Editorial – Hat ein Wirtschaftsjahr immer 12 Monate?

Sehr geehrte Mandanten,

ein Wirtschaftsgut, für das ein Investitionsabzugsbetrag angesetzt wurde, muss mindestens bis zum Ende des dem Wirtschaftsjahr der Anschaffung oder Herstellung folgenden Wirtschaftsjahres in einer inländischen Betriebsstätte des Betriebes ausschließlich oder fast ausschließlich betrieblich genutzt werden. Sind diese Voraussetzungen nicht erfüllt, muss der Investitionsabzugsbetrag steuererhöhend rückgängig gemacht werden.

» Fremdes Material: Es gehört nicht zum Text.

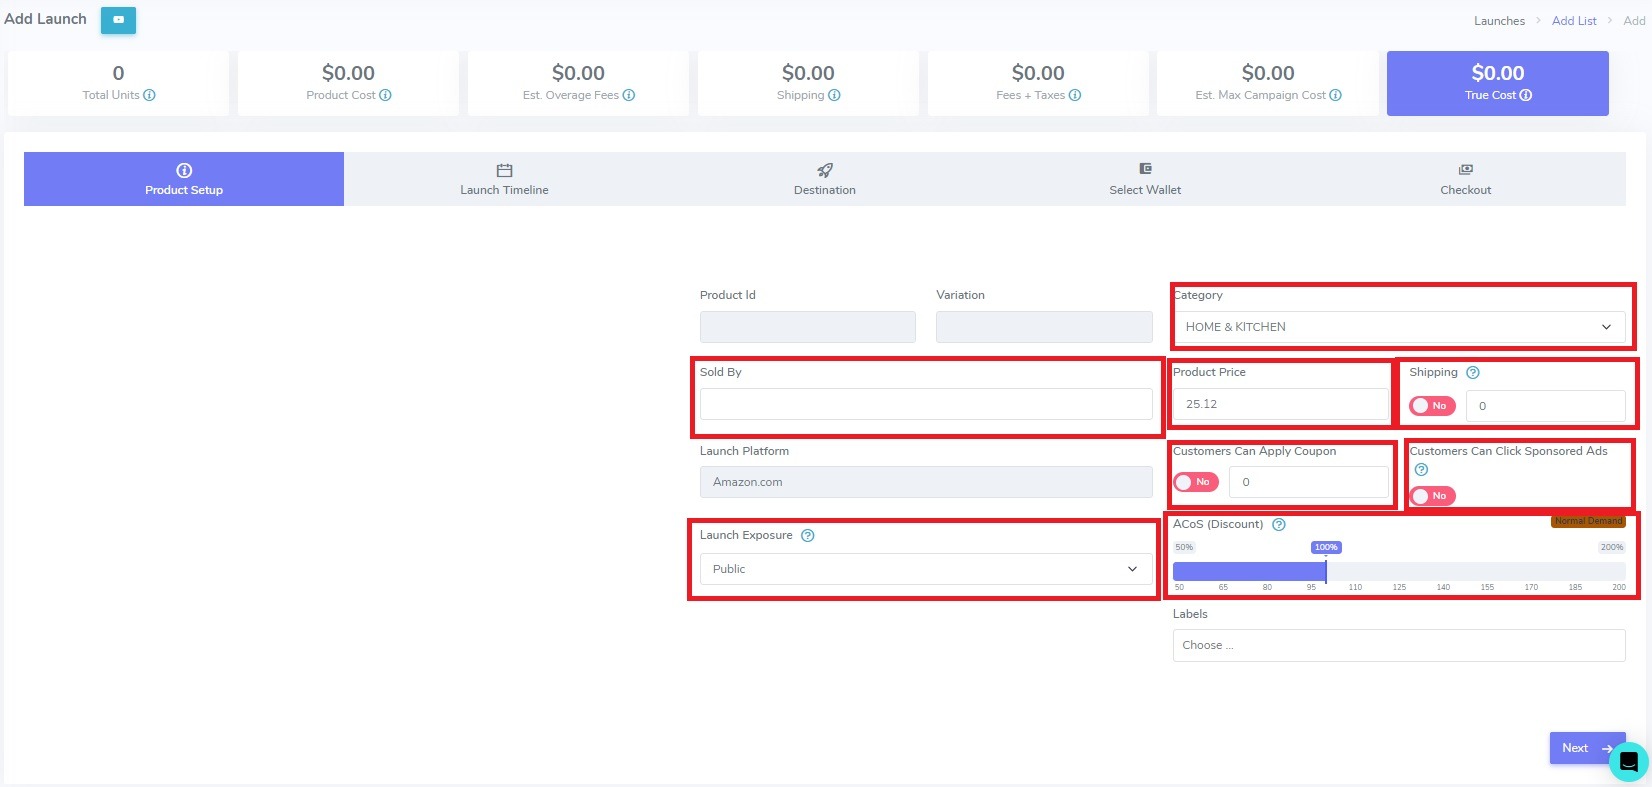The image size is (1652, 787).
Task: Open the Add List breadcrumb link
Action: (1573, 21)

Soweit ist die Regelung klar, jedoch scheinen Teile der Finanzverwaltung nicht zu wissen, was ein Wirtschaftsjahr ist. Vor dem BFH (Az: X R 30/92) wird nämlich aktuell die Frage aufgeworfen, ob ein Wirtschaftsjahr im Zusammenhang mit dem Investitionsabzugsbetrag einen Zeitraum von zwölf Monaten umfassen muss oder ob auch ein Rumpfwirtschaftsjahr ausreichend sein kann. Insbesondere geht es also um die Frage, ob unter der Formulierung „folgenden Wirtschaftsjahr“ ein zwölf Monate umfassendes Wirtschaftsjahr gemeint ist.

Naja, da das Wirtschaftsjahr in der Regelung zum Investitionsabzugsbetrag nicht näher definiert ist, kann man wohl sicherlich davon ausgehen, dass die allgemeine gesetzliche Definition greift. Es hilft also ein Blick ins Gesetz: Laut § 8b EStDV ist geregelt, dass ein Wirtschaftsjahr einen Zeitraum von zwölf Monaten umfasst. Insoweit scheint die Streitfrage der Finanzverwaltung berechtigt. Wer weiterlesen kann, ist jedoch im Vorteil, denn danach steht: Es darf einen Zeitraum von weniger als zwölf Monaten umfassen, wenn ein Betrieb eröffnet, erworben, aufgegeben oder veräußert wird. Exakt dies ist das Rumpfwirtschaftsjahr.

Ein Rumpfwirtschaftsjahr ist also auch ein Wirtschaftsjahr, unabhängig davon, ob es zwölf Monate umfasst.